幾何学のポストモダン  だからこそ国際人になってほしい人のためのコラム 12




 地下鉄の駅から地上に出ると、何がどっちにあるのかさっぱりわ
からないことが多い。それまで暗闇の中を走りぬけてきたのだから、
駅ごとに方向感覚がリセットされるのも当然だろう。だから出口に
置かれている地図も、通りなどの方向により、北が上になったり下
になったり斜め右になったり。「座標軸なんて駅ごとにあらあな」、
そんな感じで作られている。

 そういった発想があるからだろうか、区分地図というのも、区の
形により、必ずしも北を上にしていない。さすがに北が真下という
のはあまりないが、右を向いたり左上を向いたり、こちらもページ
毎に座標軸はころころと変わるのである。
 これがアメリカの地図だと、事情が異なる。例えばある州の全体
図と大都市図とがある場合、縮尺は当然さまざまなものが混在する
が、方向は北が上に統一されている。これは米国では移動が自動車
によることが多いということもあるのだろう。鉄道なら乗っている
間は方向のことは考えなくていいが、自分で運転する場合には常に
意識していなければならないのだから。

 アメリカの地図のように、どの場所に行っても座標系の向きが変
わらない空間。これを数学の世界では、ユークリッド空間という。
この上では、どんな場所も単一の座標系で表現できる。ある場所に
おけるベクトルをそのまま別の場所に平行移動するなんていうこと
も簡単で、全体としてかなり「見通しのよい」空間といえるだろう。
 ところが幾何学の世界には、そうではない空間というヤツが出て
くる。空間内の場所毎に、その周辺の地図をそれぞれ異なる向きや
縮尺で表現する、そんな複雑な空間だ。これをリーマン空間という。
先程の地下鉄の例ではないが、「座標軸なんて場所ごとにあらあな」
とでもいえる空間である。

 思えば広い意味でのモダニズムというのは、西洋が中心になって
同一の座標軸(説明メカニズム)を世界規模で導入し、それにより
科学や産業を発展させてきた、そんな発想といってもいいだろう。
自然科学しかり、社会科学しかり。
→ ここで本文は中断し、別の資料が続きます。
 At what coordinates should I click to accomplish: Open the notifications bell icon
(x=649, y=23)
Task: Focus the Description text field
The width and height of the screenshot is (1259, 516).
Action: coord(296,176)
コンピュータのプロトコルなど
もその一環で考えていいかもしれない。
 典型的なのは音楽だろう。五線譜という約束ごとにより、さまざ
まな地域の音楽が、まさに移し替えられることを可能にした。こう
いった〈モダニズム的ユークリッド座標系〉により、音楽理論がわ
かりやすくなったのは確かだし、教えることを格段にラクにした面
のあることも、疑いのない事実である。

 しかし日本を代表する現代音楽作曲家であった武満徹氏は、かつ
てこう言ったという。「五線譜を導入することにより、それぞれの
音楽の持っている重要な部分が失われてしまった」。
 そう、五線譜とはあくまで近似であり、リーマン空間を強引にユ
ークリッド空間へと落とし込むようなもの。たとえば能楽における
空間の重要性とか、ガムラン音楽における楽器の配置とか、音楽を
再現する上で、五線譜で表現しきれない部分というのは実に多い。
いやもしかすると、時間や空間を超えて「音楽を再現する」という
発想そのものが、モダニズムに毒された考え方なのかもしれない。

 そんなモダニズムの弊害を崩す考え方が、リーマン幾何学の発想
といえるだろう。もちろんこれは、広くいえば〈文化相対主義〉の
一つということになるのだが、通常文化相対主義が価値の相対化と
して考えられているのに対し、これは座標軸そのものを相対化する
という発想である。
 もちろん、リーマン幾何はユークリッド幾何に比べ、ずっと複雑
だし難しい。もっと見通しのよい共通座標につい逃げ込みたくなる。
しかし、世界すべての文化を正確に説明できる座標軸はありえない、
そのことを謙虚に認識することこそ、「重要な部分が失われ」ない
ために、避けられないことだと思う。